** Opening DATA SHOWN block **

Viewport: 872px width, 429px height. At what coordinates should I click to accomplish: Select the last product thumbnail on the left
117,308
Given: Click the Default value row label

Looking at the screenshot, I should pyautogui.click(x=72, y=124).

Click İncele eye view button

** Closing DATA SHOWN block **
** Opening DATA SHOWN block **

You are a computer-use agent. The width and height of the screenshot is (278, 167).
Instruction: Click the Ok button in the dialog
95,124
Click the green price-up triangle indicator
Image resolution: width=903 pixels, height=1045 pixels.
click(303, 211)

** Closing DATA SHOWN block **

ABOUT THIS TASK:
Above are some lines. Repeat exactly, and only, those from the line that has "Given: Click the Default value row label" through the line that has "Click İncele eye view button".

RESULT:
Given: Click the Default value row label

Looking at the screenshot, I should pyautogui.click(x=72, y=124).

Click İncele eye view button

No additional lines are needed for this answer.